In 2012, Crane lost his housing. In response, he executed a crowdfunding campaign and struck out on an interview tour for The Jazz Session during which he also presented local readings of his poetry at tour-stops in the US and Canada. Later that year, he relocated to one of those stops, Auburn, Alabama. In Auburn, he was an on-air personality for Auburn University's WEGL 91.1 and helped found and organize the Third Thursday Poetry Series at the Gnu's Room, a bookstore where he held a management position.

In 2013, his second crowdfunding effort for The Jazz Session allowed him to relocate to State College, Pennsylvania to be closer to family. There he was manager of Webster's Book Store and Cafe where he founded and organized Open Mike Poetry, a weekly poetry-reading series.

In 2015 he was on-air host for WKPS The Lion in State College. While living there, he produced First Laughs with Jason Crane, a podcast that chronicled his own efforts entering the field of stand-up comedy. He later worked as a DJ in State College for indie-rock station WFEQ The Freq, continuing through that station's switch to the country-music-format Big Froggy WFGE in 2019 and leaving soon after. In 2019, he launched the podcast A Brief Chat. In State College, he performed with the group Mantz, Chaplin & Crane with Jud Mantz and Lynn Chaplin.

Crane stated that in 2020, after having moved back to Tucson, his romantic partnership ended resulting in his decision to begin a nomadic period of van life for which he created an Instagram series called Vanarchism.

In 2023 Crane began working as program director and afternoon host for WCNR in Charlottesville, Virginia.

Crane advertises as a professional promotional writer, focusing his craft on artists and musicians.

== Politics and activism ==
Crane is a stated atheist, Buddhist, anti-capitalist, and anarchist. He has been an advocate for veganism and cycling, and has used The Jazz Session to advocate for the LGBTQ+ community. Aside from his union work, he has participated in party politics, organized protest events, and written publicly about his views.
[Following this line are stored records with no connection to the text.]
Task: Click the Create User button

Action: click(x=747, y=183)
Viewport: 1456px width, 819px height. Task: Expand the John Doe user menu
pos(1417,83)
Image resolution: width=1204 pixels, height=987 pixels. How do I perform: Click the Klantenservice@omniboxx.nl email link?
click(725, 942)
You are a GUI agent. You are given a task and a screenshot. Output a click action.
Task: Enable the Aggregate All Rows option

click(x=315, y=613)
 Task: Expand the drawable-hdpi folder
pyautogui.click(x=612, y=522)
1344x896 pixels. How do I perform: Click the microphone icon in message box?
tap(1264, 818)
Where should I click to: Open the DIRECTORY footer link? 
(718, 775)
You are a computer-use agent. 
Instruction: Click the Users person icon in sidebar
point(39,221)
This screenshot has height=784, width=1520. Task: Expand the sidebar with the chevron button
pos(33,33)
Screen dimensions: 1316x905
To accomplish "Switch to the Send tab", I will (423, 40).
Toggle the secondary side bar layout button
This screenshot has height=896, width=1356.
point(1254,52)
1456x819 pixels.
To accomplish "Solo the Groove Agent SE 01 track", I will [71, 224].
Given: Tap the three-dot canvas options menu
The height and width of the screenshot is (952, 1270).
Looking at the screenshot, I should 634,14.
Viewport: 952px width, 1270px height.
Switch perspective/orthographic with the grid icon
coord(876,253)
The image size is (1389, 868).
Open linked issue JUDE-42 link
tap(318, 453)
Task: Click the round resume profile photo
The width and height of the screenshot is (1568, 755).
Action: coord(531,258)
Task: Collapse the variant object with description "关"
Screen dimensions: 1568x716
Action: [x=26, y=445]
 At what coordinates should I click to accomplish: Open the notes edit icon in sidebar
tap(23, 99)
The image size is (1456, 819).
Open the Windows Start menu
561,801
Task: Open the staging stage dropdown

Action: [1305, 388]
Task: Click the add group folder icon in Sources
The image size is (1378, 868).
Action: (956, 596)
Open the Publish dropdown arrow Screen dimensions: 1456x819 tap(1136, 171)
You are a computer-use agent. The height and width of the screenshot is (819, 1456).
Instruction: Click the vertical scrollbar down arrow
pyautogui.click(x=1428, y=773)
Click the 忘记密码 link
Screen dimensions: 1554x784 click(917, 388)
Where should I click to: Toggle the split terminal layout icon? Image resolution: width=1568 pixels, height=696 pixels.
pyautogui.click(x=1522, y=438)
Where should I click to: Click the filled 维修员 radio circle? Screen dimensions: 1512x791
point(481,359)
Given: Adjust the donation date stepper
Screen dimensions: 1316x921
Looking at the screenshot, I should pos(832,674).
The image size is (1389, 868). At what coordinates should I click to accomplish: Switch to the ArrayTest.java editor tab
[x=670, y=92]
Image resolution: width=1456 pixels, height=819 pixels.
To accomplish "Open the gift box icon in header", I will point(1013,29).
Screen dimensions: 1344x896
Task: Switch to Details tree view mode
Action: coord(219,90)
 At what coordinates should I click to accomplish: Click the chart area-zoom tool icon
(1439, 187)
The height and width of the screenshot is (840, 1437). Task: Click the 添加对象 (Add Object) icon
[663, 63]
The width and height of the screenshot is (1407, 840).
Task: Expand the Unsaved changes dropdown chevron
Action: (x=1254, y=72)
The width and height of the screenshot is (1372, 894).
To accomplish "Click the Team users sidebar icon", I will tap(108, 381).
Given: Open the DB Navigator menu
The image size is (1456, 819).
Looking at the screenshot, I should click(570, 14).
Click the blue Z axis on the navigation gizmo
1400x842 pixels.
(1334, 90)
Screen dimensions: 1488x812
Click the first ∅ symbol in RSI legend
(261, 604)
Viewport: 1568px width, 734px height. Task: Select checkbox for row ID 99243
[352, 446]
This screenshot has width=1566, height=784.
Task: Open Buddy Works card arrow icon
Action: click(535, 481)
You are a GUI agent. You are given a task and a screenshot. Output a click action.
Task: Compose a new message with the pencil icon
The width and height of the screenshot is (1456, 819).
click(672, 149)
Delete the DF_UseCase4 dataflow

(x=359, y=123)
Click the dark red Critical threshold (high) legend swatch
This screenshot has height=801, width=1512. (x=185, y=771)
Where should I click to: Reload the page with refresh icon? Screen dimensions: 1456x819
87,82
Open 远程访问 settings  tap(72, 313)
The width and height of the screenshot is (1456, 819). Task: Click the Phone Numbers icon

In 2000, he worked as a volunteer for the Green Party in Monroe County, New York, as volunteer coordinator in 2001, and in 2002 as chairman. In 2003, he ran as the party's candidate in Rochester's city council election for the city's East District in the council's first contested election in 16 years. He won the endorsement of the Rochester Labor Council and brought in 17% of the vote, but ultimately lost to Democratic candidate Lois J. Giess.

In 2006, he was the leader of the 24th Legislative District (New York) Committee of the Monroe County Democratic Party.

In 2015, he informally organized a write-in campaign for the seat of Constable of the Borough of State College. He won the most write-in votes from the combined State College precincts with no other official candidate on the ballot.

In 2020, Crane published a series of short podcast episodes called 3 Minutes of Buddhism which is used as an online educational tool for Northeast Religious Resources in the United Kingdom.

In 2024 in the wake of the Gaza war, he organized a daily protest in Charlottesville in support of the Palestinian people.

== Education ==
Crane graduated high school in 1991 from Canandaigua Academy, then traveled to Japan as an exchange student sponsored by Rotary International. He later attended SUNY Potsdam.

== Personal life ==
Crane was born in Lenox, Massachusetts in 1973. He married Jennifer in 1996. They raised two sons. His grandfather, whom he says inspired his love for jazz, was Bernie Flanders.